Clint likes the challenge of making mead, because the technique is not widespread.

“The challenge is finding things I can compare my meads to.”

“It’s a lost art,” Mick added.

“It’s like a samurai sword,” Clint agreed. He talked about the history of mead-making in the Middle Ages and its prevalent role in the worlds of Vikings, Romans, monks, and nobility.

Brewsign cropped

Earlier in the day, I had given Mick a hard copy of a book I wrote almost a decade ago, titled Rivers of Change – Trailing the Waterways of Lewis and Clark. Serendipitously, I recalled that the book included a passage about mead. I flipped pages to the chapter about Weston, Missouri, and read aloud:

“Inside, I sidled up to a wood counter beneath stained glass windows. A grinning lass with a hairdo in the shape of a bucket poured samples of honey wine, apple wine, and raspberry mead into three glasses. I downed each with ease. She told me how the owners of the forty-acre vineyard produced up to ten thousand gallons a year. While swirling more wine in a glass, I picked up a book marker titled A Little Bit of Romantic History. It told how Vikings and Norsemen first introduced honey wine (mead) to England. Savoring its crude bouquet, the English deemed the concoction a love potion, then forged a tradition that bride and groom sip the mead for a full moon cycle after marriage – thus the word honeymoon.

* _Data excerpts_
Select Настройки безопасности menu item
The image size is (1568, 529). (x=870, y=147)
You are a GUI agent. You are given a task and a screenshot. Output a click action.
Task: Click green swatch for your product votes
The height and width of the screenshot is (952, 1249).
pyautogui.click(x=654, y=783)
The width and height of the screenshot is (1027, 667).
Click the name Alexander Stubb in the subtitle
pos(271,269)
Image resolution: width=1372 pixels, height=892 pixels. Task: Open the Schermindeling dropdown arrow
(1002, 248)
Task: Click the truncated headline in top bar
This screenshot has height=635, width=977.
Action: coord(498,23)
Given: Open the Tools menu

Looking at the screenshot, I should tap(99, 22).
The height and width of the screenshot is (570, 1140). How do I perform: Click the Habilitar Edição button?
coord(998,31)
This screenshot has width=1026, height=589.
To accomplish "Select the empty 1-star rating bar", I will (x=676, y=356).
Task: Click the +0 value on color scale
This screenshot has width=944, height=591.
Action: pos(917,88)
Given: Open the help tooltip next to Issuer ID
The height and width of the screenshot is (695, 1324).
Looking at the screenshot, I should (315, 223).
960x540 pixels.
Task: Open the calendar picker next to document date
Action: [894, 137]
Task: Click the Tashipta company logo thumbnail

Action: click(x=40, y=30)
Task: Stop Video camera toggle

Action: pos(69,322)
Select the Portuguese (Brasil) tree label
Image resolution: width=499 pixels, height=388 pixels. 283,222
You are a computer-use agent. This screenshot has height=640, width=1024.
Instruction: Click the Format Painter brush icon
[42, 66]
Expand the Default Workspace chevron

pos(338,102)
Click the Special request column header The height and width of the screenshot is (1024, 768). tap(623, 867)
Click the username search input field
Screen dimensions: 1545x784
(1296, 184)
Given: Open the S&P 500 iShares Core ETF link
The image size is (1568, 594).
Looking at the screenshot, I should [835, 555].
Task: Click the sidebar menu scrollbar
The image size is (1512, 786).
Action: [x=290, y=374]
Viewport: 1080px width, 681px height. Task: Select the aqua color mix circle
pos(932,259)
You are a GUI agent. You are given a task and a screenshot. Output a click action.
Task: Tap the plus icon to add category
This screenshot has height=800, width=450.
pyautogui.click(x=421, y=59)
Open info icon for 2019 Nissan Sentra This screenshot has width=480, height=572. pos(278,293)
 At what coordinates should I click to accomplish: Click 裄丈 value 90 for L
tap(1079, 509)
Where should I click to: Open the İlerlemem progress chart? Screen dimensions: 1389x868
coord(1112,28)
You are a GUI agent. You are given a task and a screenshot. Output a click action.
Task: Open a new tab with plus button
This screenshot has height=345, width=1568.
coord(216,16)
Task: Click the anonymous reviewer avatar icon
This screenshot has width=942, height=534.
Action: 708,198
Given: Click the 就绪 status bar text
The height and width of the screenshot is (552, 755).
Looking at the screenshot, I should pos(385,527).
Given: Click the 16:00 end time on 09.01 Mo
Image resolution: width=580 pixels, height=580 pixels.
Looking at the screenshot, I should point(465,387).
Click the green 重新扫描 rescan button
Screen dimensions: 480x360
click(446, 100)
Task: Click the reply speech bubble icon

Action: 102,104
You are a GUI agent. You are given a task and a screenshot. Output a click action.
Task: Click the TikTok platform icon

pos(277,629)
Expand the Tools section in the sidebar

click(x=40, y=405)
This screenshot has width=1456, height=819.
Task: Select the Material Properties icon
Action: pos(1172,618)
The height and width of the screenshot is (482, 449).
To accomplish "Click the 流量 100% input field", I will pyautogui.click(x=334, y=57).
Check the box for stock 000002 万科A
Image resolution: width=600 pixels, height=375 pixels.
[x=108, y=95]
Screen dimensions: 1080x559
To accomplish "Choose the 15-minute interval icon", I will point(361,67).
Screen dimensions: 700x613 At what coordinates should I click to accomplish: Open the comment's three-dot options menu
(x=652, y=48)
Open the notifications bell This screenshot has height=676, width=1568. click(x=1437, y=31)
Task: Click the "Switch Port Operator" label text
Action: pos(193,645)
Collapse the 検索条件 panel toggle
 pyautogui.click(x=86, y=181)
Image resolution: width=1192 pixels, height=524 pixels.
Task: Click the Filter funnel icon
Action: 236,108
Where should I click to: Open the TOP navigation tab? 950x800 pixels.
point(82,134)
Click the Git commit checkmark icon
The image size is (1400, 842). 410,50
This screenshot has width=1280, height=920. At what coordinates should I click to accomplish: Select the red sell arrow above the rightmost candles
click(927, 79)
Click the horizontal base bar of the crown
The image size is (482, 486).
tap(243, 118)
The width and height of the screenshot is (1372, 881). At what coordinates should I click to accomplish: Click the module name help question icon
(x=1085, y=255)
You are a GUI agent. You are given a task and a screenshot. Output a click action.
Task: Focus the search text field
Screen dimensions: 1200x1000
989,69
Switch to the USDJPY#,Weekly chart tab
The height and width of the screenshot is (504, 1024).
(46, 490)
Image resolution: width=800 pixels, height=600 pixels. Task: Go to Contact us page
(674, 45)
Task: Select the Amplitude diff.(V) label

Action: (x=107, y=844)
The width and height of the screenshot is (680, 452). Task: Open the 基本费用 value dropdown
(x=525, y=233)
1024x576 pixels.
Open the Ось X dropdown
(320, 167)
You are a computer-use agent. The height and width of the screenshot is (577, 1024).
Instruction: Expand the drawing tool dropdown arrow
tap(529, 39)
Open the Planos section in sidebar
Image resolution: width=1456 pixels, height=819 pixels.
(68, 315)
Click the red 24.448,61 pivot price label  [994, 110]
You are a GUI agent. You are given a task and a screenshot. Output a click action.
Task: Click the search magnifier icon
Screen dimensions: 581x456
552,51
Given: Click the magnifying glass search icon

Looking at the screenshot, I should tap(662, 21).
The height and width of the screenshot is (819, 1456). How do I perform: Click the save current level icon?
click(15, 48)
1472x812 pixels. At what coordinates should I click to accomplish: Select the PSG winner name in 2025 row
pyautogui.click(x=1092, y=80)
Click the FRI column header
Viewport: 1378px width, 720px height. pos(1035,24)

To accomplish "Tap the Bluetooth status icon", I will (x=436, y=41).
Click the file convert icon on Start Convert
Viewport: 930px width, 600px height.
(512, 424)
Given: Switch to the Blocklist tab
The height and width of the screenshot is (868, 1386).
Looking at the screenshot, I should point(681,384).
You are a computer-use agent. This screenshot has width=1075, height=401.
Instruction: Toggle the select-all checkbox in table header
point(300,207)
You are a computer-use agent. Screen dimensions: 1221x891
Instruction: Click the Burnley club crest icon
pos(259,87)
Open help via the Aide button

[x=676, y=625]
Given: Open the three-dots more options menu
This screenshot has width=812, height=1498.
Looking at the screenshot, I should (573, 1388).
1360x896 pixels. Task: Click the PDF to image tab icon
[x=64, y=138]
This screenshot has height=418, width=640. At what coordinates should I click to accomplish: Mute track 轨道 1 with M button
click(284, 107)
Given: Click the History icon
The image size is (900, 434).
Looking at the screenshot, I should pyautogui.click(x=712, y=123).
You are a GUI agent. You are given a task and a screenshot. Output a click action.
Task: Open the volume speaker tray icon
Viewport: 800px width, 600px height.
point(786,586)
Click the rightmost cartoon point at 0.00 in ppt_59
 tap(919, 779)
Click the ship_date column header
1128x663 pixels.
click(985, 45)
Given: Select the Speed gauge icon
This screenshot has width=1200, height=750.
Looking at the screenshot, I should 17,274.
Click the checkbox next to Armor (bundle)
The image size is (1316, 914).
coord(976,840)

* _Complete the following_
a. List the three drinks poured as samples in the mead excerpt.
b. Sum up the mead excerpt in two sentences.
c. Write what comes next in the mead excerpt, picking up after its last sentence.
You won't need the data for any of this.

* _Exercise answers_
a. honey wine, apple wine, raspberry mead

b. Clint likes the challenge of making mead because the technique is not widespread, and he and Mick call it a lost art as Clint talks about its history. The writer reads aloud a passage from a book they wrote about tasting meads in Weston, Missouri, which tells how the English turned mead into a marriage tradition that gave rise to the word honeymoon.

c.
Rivers of Change book beside a Lagoon of Mead
Rivers of Change book beside a Lagoon of Mead

“The ultimate goal,” Mick said, “is to make a living for the rest of our lives on good alcohol, and giving other people the opportunity to enjoy the finer things in life.”

That sounds like a worthy ambition.

This Post Has 12 Comments

  1. I have a bottle of Ruby Red Mead here in NY, lovingly sent my Mick and I am thoroughly enjoying it. Looking forward to trying their beer. Wishing Mick and Clint all the success in the world!

    1. I’m sure they’ll appreciate that Alex…they have some great beers also, and are completely tuned into the details of brewing, and the lack of quality on the part of some competitors.

  2. Very cool.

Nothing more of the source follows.